SB-101 Dial Drive Overhaul

When I bought the Heathkit SB-101, the dial drive was a mess. The dial itself, of course, was old and severely cracked. Much worse, though, was that FedEx had dropped the rig on its face – and even though it was bubble wrapped, whoever packed it didn’t bother to put Styrofoam blocks between the knobs. That would have protected the face and knobs, but as it was the main tuning dial was damaged. The aluminum skirt was bent, and the drive pulley was damaged.

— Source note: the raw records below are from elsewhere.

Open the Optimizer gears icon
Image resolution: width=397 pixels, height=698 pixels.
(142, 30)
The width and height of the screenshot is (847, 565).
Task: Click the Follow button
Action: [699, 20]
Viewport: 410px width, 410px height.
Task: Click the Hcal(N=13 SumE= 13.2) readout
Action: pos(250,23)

The drive pulley consists of a pair of bronze washers, each with a rolled bead near the outer perimeter, which are spaced slightly apart using a tiny aluminum spacer. That assembly grips an aluminum drive ring that’s attached to the plastic dial. The raised beads put pressure on the drive ring to turn the main dial. Well, on mine, one of those bronze washers is cracked and bent. I was unable to get it sufficiently straightened out to give a solid grip on the tuning drive ring all the way around, so the knob would slip on the dial. Of course no replacement parts are available anywhere, other than from a parts rig – which I don’t have.

With nothing to lose, I decided to try something new. I got the damaged washer as straight as I could, then grabbed a 2 x 5 mm silicone O-ring left over from a coffee machine repair. I put that around the spacer in between the bronze washers and reassembled the mechanism. Success! The operation was now smooth, positive, and free of the slippage I’d experienced before.

Left to right: The shaft and outer drive washer, crack visible at about 11 o’clock. Next is the middle spacer, inner washer, end spacer, and the screw that holds it all together.

After a few days of use, however, I noticed some slipping again. I suspected there was a little oil or grease that had migrated to the O-ring, and I was right. I pulled the assembly apart and thoroughly cleaned everything with some 91% isopropyl alcohol and paper towel. When I re-assembled it, I used a #009 neoprene O-ring. It’s very close to the 5 x 2 mm O-ring I had in there before, but I was hoping that the very slightly smaller cross section and the neoprene material might give a little more traction. I also used a Q-tip with a little alcohol to clean off the dial drive ring, in case there was oil or aluminum oxide on that.

The middle spacer and inner washer, with the silicone (red) and neoprene (black) O-rings.

With everything back together, I once again had smooth, positive drive with no slipping. Time will tell how well this fix holds up, but it’s definitely better than the nearly unusable state in which I received the rig.

The new O-ring in place around the center spacer before re-assembly

So far the tuning dial has worked out OK. If it fails, I have a vague plan for a 3D printed center hub for the dial with a ring gear, and a pinion gear for the dial shaft. I understand why this might be one reason the HW-100 is more popular than the SB-100/101/102, but this may also help some owners of other SB-line gear like the SB-300/302 and 400/401.

SB-101 Troubleshooting, Part 3

After getting some really good advice from the Heathkit Radios group, I did some further troubleshooting. I re-soldered much of the RF driver board, having found a spot that would change the symptoms when it was hit with freeze spray or tapped with a wooden probe.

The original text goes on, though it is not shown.